頭が痛いと、額を無意識に指で押したり、胃が痛いと、胃のあるあたりをなんとなくさすったりしたことはありませんか?お灸も、身体のあちこちを押したりさすったりする中で、不調が和らぐツボがあることに気づき、それを体系化した人類の知恵のひとつです。お灸が生まれたのは、2,000年以上昔の古代中国といわれています。ユネスコの世界記憶遺産にも選定されている中国最古の医学書『黄帝内経』にも、お灸のことが書かれているそうです。日本には奈良時代に仏教とともにお灸がもたらされたといわれており、貴族から庶民まで、幅広く普及していきました。お灸の基本になるのは、いわゆるツボと呼ばれるポイントで、正式には「経穴(けいけつ)」といいます。WHO(世界保健機関)でも、全身にある361の経穴を標準経穴と認定しています。
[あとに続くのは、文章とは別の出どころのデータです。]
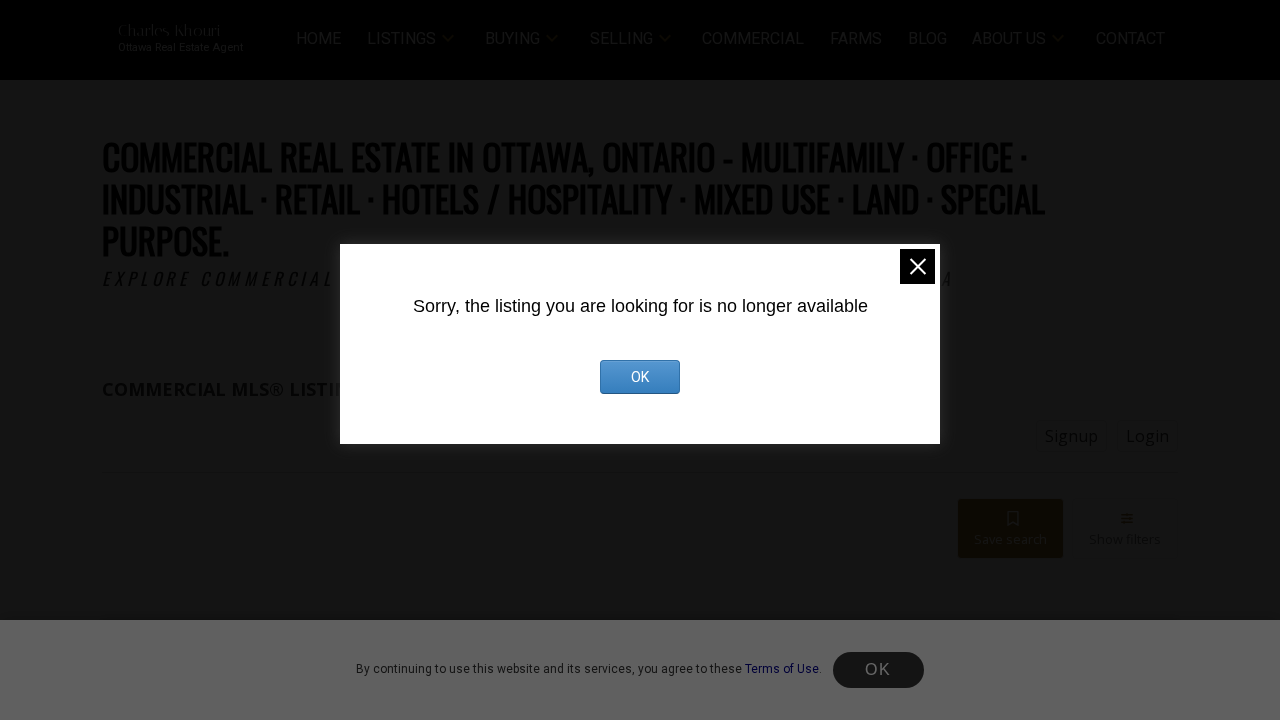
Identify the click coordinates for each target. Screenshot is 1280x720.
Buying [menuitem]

WHOの発表したレポートでは、鍼灸は頭痛や腰痛からアレルギー性鼻炎や関節リウマチ、つわりなど、さまざまな症状に有効なのだそう。CTスキャンも胃カメラもなかった古代の人々が、試行錯誤の中で見出した鍼灸の英知が、先端医学が発達した現代においても認められていることに改めて驚かされますね。
お灸のもぐさに使われるハーブ「よもぎ」
伝統的なお灸には「もぐさ」が使われます。もぐさの語源は「燃える草」であるという説があり、欧米ではお灸のことを「MOXA」といいます。もぐさの原料は、よもぎの葉の裏にびっしり密生している白い綿毛です。乾燥させたよもぎの葉を石うすで細かく砕き、何度もふるいにかけて綿毛を取り出すのですが、手間がかかるわりに取り出せる綿毛の量はごくわずかです。それでも古くからよもぎがお灸に用いられてきたのは、シネオールをはじめとする精油成分が含まれているため燃えやすく、じんわり適温で火持ちもよいためです。シネオールはユーカリやローズマリーなどにも含まれており、樟脳(しょうのう)のようなシュッと清々しい芳香があります。その香りには邪気を祓う力があると信じられていたため、端午の節句に菖蒲と共によもぎを飾る地方もあります。よもぎのおひたしや天ぷらなども、よもぎの清浄な香りを生かした料理です。もぐさでお灸する時に立つ煙にも、よもぎの芳香成分が含まれているので、香りでもほんわか癒されそうですね。
燃えるような恋の歌にもお灸が登場!
お灸は中国の『三国志』をはじめ、吉田兼好の『徒然草』や松尾芭蕉の『奥の細道』など、日本の古典文学にもたびたび登場します。「かくとだに えやは伊吹の さしも草 さしも知らじな 燃ゆる思ひを」——『百人一首』の有名な藤原実方朝臣の歌も、思いを寄せる女性へのじんじんと胸焦がれるような情熱的な恋心を、熱く燃えるお灸のもぐさに例えて詠んでいます。歌に出てくる「さしも草」とは、お灸に使うよもぎのことで、滋賀県の伊吹山(いぶきやま)は古来よりよもぎをはじめとする薬草の名産地として知られている霊山です。こうした古典文学に出てくるような昔ながらのお灸は、火をつけたもぐさを使うのが一般的でしたが、昨今では火を使わず、煙も出ないお灸が市販されています。火を使わないお灸は、もぐさが原料になったシートを肌にペタッと貼るタイプのものが多く、発熱剤が内蔵されていたり、使う前に電子レンジで温めたりする仕組みになっています。一見、カイロのような形状のものもあり、若い世代でもお灸を身近に利用する人が増えています。